__EXTRACT PROVIDED__.
This is Scientific American's 60-second Science, I'm Susanne Bard. More than 1,500 feet below the surface of the ocean, it's darker than a moonless night.

But even in this murky world, there's constant activity- including groups of Humboldt squid, each the size of a small adult human, darting around in search of fish.

"You can think of them as little rocket ships. They jet through the water. And they engage in these feeding frenzies. They're always looking out for an opportunity to eat."

Stanford University biologist Ben Burford. He says feeding in a group requires careful navigation. "These animals are cannibalistic; they're pretty aggressive. So there's probably some risk to group living.

We think a lot of the communication they do in these groups helps with that. Like, imagine driving in heavy traffic with a bunch of aggressive drivers, say down in Los Angeles.

Thank goodness you have turn signals and brake lights and horns on your cars, because that prevents a lot of catastrophe from happening." Burford thinks Humboldt squid communicate in the dark ocean by using their own form of signaling.

They do it by turning their bodies into animated message boards. How? Like other cephalopods, they can rapidly change the pigmentation patterns on their skin by contracting and relaxing their muscles.

What's more, their bodies can glow. "They're creating a bioluminescent backlighting for their pigmentation patterns.

So it becomes somewhat like an e-reader, something you can actually read in the dark. They're essentially just, you know, selectively revealing and concealing different parts of a glowing body,

producing these patterns on top of a glowing body." Burford suspected that the squids could be combining different pigmentation patterns to create complex signals.

[Items listed in a dataset]

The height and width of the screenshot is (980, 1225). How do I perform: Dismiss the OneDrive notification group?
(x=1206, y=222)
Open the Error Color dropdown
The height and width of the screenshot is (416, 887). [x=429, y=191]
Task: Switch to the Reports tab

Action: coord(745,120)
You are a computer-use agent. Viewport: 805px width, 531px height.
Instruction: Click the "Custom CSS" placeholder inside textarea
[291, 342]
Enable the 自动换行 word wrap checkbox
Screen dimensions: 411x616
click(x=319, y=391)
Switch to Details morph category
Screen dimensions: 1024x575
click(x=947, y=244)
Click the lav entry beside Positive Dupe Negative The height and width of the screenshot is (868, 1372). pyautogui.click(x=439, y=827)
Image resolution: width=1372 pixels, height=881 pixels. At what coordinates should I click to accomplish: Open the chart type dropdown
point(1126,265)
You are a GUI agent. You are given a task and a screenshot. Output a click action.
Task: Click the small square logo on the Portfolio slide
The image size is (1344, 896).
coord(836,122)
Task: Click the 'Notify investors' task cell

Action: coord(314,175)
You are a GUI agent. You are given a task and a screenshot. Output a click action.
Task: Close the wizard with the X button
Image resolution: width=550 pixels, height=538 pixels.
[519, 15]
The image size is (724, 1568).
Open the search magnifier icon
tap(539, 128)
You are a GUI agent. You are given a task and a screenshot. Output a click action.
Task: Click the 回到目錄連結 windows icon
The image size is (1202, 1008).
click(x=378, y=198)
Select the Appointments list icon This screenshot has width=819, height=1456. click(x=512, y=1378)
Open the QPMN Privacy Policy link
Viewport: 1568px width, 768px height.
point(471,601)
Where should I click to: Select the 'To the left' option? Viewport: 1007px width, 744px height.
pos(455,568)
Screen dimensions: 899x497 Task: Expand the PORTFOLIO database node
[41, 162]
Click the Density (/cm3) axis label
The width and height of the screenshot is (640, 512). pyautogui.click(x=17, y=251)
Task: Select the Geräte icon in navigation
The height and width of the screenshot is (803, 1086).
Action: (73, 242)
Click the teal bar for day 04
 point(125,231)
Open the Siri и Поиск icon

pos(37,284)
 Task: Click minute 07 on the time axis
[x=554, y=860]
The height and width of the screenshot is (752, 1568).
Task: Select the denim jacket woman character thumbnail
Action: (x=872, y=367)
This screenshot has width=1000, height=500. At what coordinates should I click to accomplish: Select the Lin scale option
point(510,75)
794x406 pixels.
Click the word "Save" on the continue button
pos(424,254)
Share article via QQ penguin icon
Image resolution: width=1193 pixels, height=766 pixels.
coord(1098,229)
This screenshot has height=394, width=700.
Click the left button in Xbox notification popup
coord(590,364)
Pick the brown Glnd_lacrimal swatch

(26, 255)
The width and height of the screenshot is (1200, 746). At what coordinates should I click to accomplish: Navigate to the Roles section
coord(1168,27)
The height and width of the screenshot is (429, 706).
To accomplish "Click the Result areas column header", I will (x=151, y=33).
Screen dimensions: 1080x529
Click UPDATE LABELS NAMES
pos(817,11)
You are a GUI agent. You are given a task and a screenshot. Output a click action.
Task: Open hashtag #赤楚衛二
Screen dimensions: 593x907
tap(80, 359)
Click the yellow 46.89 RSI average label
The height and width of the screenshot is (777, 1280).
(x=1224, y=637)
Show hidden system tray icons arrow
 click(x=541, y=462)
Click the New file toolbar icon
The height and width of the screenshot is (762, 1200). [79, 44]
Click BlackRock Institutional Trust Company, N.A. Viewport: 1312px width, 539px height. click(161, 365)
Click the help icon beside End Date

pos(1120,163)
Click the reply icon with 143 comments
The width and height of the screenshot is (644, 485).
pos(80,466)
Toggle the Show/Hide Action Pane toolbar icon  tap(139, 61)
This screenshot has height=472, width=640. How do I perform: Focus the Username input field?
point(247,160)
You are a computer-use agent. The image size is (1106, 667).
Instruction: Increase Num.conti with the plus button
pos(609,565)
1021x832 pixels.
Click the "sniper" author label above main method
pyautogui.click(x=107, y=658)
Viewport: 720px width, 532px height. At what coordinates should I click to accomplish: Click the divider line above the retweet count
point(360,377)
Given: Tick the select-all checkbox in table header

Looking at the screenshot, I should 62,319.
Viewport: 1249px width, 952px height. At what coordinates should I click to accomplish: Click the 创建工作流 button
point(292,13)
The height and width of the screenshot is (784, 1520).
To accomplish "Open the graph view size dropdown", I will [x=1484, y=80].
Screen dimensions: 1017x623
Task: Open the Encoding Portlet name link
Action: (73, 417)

__EXERCISE DETAILS__.
According to the Humboldt squid text, how do the squid rapidly change the pigmentation patterns on their skin?

__EXERCISE ANSWER__.
They contract and relax their muscles.